The Mordecai et al. 2017 thermal optimum models suggest that dengue transmission efficiency in Aedes albopictus peaks at 29°C and remains meaningfully high between 22°C and 34°C. The number of days per summer where temperatures in Cologne, Frankfurt, and Vienna exceed 22°C has increased by approximately 18 days per decade since 1990. By 2030, Central European cities are projected to spend 60–80 days per summer above this threshold, compared to 20–30 days in the 1990s.

This is the transmission gap closing. Not quickly enough to cause mass epidemics in Germany in 2026. Quickly enough that the public-health infrastructure that would be needed to contain a 2030 or 2035 outbreak does not yet exist in northern Europe.

What this means practically

The policy question is not whether northern Europe will experience vector-borne disease transmission, it is when, and how prepared the healthcare and public-health systems will be when it arrives.

The evidence suggests that the answer to "when" has moved forward by roughly a decade from the estimates that informed the last round of national preparedness planning. Most northern European countries prepared vector-borne disease response plans in the 2015–2020 window based on projections that placed meaningful exposure risk in the 2040s. Those plans need to be revised against the current evidence.
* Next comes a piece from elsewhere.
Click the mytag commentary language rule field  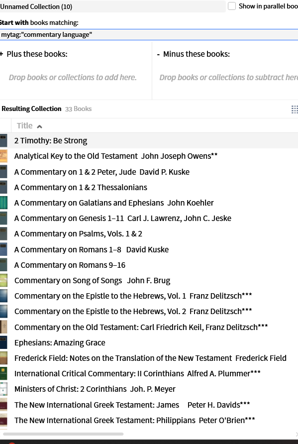click(x=149, y=35)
For European households in the affected zone, the implications are immediate and practical:

• Physical-barrier protection, window screens, door screens, bed nets, is no longer a concern for travellers to the tropics only. It is a precaution for sleeping in an unscreened room in Frankfurt, the Netherlands, or Vienna in July.
• Standing-water elimination is the single most effective intervention at household level. Aedes breeds in containers as small as a bottle cap. The species is exquisitely adapted to the urban garden.
• If you develop dengue-compatible symptoms (sudden high fever, severe headache, retroorbital pain, myalgia) in summer months in central Europe, mention your local mosquito exposure to your GP. Differential diagnosis still tends to exclude vector-borne disease in northern European clinical settings.

The mosquito is not waiting for northern Europe to update its threat model. The model needs to update first.